TASK MATERIAL START

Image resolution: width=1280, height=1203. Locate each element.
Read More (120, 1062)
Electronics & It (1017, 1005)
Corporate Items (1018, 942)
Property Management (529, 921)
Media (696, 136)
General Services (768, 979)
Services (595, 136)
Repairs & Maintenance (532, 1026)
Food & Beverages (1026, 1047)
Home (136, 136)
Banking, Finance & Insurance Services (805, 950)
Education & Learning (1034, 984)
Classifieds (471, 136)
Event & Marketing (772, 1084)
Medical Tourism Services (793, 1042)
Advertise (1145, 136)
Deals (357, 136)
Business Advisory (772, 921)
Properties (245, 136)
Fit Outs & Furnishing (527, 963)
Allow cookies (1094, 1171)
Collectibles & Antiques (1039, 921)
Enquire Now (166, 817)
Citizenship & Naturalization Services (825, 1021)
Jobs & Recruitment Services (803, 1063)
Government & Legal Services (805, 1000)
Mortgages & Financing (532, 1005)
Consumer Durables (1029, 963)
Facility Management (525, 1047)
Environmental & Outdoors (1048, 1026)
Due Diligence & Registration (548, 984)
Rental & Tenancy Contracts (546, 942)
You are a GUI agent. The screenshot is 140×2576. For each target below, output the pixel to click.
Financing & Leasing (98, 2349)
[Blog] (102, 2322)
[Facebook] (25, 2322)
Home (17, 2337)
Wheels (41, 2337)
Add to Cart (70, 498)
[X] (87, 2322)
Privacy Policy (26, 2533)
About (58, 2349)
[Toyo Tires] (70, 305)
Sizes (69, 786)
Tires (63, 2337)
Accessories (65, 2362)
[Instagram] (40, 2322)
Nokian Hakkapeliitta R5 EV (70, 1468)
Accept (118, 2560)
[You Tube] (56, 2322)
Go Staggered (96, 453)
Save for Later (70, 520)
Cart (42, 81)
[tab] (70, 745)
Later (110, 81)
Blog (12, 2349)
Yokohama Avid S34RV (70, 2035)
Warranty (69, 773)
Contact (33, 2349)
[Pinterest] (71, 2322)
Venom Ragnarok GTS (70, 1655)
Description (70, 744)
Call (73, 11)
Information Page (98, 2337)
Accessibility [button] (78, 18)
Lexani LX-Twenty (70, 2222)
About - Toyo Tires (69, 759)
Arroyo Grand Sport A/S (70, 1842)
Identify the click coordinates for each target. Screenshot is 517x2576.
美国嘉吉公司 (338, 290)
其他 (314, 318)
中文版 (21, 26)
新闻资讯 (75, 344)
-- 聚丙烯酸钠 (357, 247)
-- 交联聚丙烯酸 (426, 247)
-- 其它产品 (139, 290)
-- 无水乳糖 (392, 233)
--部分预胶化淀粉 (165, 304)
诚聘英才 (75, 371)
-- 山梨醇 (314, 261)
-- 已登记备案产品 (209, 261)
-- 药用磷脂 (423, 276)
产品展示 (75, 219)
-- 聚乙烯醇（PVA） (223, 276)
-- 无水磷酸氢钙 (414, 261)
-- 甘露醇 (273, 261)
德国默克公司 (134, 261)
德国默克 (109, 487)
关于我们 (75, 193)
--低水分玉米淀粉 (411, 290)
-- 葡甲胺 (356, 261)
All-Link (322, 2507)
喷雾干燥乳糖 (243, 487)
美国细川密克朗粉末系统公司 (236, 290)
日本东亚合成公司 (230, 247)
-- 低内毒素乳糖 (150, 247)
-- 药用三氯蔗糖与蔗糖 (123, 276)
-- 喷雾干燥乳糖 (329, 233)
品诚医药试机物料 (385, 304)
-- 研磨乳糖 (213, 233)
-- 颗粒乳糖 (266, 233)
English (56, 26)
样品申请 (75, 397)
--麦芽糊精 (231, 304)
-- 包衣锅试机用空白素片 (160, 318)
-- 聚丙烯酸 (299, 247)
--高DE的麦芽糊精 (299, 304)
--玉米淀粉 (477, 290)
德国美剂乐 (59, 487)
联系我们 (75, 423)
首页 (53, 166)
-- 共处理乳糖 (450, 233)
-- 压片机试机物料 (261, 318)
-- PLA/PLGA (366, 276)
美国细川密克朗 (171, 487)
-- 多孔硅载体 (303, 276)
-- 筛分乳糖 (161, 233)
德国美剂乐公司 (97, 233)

TASK MATERIAL END

- ACTIVITY:
For every line of the material above that contains the word "Services", show the line.

- REPLY:
General Services (768, 979)
Services (595, 136)
Banking, Finance & Insurance Services (805, 950)
Medical Tourism Services (793, 1042)
Citizenship & Naturalization Services (825, 1021)
Jobs & Recruitment Services (803, 1063)
Government & Legal Services (805, 1000)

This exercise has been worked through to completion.